Although the building site for this prototype has quite unrestrictive zoning constraints, the challenging topography and geotechnical conditions play a strong role in defining the overall design strategy for this project and as a prototype for difficult hillside sites. The small ground floor building footprint/foundation reduces the cost of this expensive area of the house, and allows the points of attachment to adapt to varying slope and soil conditions with minimal disruption of the natural topography.

 

The building system is a marriage of two common, standardized, mass-produced building elements – a prefabricated steel structural frame (of the type commonly manufactured for light-weight commercial structures), and a structural insulated panel system (SIPS) that provides all non-glazed building envelope areas. Significant economies are achieved by using the same low-labor structural panels for walls, floors and roof.
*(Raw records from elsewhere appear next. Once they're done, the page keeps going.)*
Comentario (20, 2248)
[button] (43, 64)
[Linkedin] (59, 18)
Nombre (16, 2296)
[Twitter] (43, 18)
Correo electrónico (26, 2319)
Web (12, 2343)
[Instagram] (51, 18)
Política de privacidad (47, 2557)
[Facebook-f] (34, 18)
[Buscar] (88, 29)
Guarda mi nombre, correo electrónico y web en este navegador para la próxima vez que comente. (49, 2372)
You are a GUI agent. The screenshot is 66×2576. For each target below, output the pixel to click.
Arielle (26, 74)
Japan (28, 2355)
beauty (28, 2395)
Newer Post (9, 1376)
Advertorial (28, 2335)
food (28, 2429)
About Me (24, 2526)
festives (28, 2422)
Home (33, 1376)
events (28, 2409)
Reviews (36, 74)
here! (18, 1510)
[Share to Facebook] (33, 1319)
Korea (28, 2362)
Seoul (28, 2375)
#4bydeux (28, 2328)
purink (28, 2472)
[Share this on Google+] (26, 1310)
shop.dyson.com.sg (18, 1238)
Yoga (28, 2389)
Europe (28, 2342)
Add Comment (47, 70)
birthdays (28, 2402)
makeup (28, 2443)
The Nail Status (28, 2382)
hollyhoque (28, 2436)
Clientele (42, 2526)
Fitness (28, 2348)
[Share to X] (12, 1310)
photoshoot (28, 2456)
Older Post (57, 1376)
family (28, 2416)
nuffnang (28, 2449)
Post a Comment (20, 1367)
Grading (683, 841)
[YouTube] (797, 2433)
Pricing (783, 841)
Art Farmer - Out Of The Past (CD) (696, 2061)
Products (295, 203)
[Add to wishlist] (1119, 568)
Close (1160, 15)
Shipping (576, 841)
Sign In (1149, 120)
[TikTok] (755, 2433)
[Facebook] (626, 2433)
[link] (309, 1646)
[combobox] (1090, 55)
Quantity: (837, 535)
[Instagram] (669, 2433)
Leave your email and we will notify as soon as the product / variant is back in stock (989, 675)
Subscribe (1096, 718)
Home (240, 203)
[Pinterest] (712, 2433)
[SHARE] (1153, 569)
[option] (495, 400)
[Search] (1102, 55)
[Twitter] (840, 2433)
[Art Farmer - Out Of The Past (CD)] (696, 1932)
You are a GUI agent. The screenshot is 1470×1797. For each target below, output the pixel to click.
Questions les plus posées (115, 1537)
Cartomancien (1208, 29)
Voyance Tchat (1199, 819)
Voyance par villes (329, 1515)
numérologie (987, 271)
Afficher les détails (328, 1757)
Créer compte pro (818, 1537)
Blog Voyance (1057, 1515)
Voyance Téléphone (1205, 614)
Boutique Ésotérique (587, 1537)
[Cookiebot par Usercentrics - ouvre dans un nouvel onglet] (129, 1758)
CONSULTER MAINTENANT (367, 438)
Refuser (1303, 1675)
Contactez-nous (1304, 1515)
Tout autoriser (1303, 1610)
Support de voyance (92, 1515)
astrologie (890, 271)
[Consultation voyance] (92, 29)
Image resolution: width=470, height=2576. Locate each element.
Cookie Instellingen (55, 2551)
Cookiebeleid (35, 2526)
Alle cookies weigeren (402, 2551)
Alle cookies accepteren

The system is designed around a small number of interchangeable, rearrangeable assemblies for efficiencies of time and cost, and to minimize the environmental impacts of on-site construction.

 

Although the materials and methods of construction are chosen for efficiency and affordability, the underlying design principles guiding the development of the system have the larger goals of producing affordable, high quality buildings that offer variety, adaptability, convertibility, strength, simplicity, spatial richness, and optimized access to views and light.